For some of these women, the degree of awareness with respect to the purpose of migration is clear, but unfortunately, the capacity of aging and empowerment of most of them is almost nil. This inability is also the result of some rituals, such as voodoo practices, to which they are subjected in the country of origin, with the threat of serious consequences on their physical and mental safety as well as that of their family. These observations, although not supported by bibliographical references, originate from the structured interviews conducted with migrant women with an Intercultural Mediator that have made it possible to understand these mechanisms.
Starting street prostitution, with all the risks associated with it, almost always represents the wall against which the migratory plans of the female victims of trafficking are shattered. In this context, another act of violence against these victims is performed: the institutional violence on the part of the host countries, often too concerned about the protection of their borders rather than recognition of the precarious situation in which migrant women are, in particular when they are victims of trafficking.
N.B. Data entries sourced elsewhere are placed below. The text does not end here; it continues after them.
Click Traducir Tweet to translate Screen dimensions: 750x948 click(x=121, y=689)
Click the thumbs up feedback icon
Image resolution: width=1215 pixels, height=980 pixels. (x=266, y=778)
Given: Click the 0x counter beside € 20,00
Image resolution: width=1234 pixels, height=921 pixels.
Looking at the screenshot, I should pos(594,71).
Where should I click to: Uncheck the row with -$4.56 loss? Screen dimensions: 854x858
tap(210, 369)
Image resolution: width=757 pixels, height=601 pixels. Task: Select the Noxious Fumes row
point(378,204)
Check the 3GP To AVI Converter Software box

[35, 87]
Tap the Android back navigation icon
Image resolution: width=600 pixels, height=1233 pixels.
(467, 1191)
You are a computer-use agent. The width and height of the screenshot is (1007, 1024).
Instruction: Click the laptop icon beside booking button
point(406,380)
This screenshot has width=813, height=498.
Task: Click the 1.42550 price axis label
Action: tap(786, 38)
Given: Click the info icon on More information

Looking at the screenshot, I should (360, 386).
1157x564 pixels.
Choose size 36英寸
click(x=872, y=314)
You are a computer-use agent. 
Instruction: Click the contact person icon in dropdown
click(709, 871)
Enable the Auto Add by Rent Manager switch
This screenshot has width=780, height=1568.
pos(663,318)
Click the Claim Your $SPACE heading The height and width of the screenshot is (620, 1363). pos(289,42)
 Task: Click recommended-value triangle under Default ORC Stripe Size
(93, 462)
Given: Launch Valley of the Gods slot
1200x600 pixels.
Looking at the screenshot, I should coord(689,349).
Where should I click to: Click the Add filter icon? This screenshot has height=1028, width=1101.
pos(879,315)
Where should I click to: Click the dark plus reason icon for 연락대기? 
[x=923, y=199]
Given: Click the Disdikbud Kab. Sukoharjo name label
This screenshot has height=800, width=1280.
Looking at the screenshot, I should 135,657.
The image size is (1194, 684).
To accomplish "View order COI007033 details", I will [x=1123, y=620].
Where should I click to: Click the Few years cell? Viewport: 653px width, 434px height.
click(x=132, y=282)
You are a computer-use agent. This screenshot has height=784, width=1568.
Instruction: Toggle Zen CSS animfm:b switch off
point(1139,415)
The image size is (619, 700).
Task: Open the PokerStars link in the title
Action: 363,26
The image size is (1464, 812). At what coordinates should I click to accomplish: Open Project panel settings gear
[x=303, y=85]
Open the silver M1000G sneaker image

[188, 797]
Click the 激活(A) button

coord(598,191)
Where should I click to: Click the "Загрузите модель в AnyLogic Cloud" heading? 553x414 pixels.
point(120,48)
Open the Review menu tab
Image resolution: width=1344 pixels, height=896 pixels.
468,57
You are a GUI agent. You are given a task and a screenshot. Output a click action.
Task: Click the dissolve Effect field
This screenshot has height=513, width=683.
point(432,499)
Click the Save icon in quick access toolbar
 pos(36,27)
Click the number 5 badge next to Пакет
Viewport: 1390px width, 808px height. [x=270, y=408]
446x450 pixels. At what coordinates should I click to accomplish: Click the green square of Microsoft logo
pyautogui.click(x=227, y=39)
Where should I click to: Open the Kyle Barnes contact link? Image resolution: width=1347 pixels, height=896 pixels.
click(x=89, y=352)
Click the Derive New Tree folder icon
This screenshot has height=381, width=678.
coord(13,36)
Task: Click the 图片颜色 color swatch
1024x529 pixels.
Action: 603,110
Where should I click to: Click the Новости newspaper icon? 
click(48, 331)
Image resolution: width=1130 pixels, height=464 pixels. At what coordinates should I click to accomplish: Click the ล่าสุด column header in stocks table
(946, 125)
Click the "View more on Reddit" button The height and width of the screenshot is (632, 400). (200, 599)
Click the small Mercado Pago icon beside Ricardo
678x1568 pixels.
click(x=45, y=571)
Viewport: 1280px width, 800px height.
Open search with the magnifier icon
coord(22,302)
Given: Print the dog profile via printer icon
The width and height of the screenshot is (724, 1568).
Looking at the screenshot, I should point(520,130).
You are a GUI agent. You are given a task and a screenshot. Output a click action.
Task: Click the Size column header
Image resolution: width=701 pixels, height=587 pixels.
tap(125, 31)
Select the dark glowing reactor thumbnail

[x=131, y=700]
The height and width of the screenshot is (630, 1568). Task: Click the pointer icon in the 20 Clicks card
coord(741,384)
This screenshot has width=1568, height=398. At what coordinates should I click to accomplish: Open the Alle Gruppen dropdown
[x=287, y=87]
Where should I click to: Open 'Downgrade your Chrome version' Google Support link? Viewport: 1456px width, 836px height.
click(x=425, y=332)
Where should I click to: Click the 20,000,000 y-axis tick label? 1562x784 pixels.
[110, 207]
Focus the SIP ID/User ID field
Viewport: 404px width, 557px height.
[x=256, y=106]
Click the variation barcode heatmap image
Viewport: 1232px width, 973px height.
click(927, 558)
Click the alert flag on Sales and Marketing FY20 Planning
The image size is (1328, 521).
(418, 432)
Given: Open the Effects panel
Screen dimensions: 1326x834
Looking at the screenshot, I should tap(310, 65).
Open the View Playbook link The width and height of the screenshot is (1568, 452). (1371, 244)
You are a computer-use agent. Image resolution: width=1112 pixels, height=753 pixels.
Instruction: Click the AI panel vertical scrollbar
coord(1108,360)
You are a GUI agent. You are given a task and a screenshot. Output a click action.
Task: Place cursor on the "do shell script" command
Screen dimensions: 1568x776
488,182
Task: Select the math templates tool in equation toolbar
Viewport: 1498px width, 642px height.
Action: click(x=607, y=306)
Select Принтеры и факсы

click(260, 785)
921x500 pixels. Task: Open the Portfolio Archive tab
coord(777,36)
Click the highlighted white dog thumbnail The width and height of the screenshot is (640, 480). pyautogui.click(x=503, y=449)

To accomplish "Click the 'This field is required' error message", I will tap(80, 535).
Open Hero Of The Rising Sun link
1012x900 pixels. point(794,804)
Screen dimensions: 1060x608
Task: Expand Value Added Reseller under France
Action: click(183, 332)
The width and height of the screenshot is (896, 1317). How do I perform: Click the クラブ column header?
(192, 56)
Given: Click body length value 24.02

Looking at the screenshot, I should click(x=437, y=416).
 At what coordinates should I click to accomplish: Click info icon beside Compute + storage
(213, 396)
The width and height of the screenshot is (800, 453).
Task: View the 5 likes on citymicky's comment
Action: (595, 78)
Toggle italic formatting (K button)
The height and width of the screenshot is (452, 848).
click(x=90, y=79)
The lack of cultural skills and the condition of isolation that they undergo make it difficult for them to access and correctly use the health services of the host country. This also happens in Italy in the face of a body of legislation that guarantees essential levels of assistance to people in conditions of legal irregularity. The amendment of restrictive provisions such as the Italian Law 132/18 (c.d. Decreto Salvini) has made it more difficult to take charge of and integrate asylum seekers, as pointed out by the Council of Europe: "the new measures do not offer adequate guarantees to vulnerable persons, such as victims of abuse and torture". These restrictive rules, which put the health of already fragile people at risk, only recently have undergone a kind of mitigation, thanks to the advocacy activity of several agencies and scientific societies that, for years, have been dealing with migrant health, in full awareness that poor standards lead to poor health for migrant communities.
The June 2018 editorial of Lancet Public Health “No public health without migrant health” reports what was discussed in Edinburgh, where 700 public health experts from 50 countries produced a statement aimed at soliciting international agencies, governments and public opinion in order to produce different policies about migrant populations and their role in determining their health profile.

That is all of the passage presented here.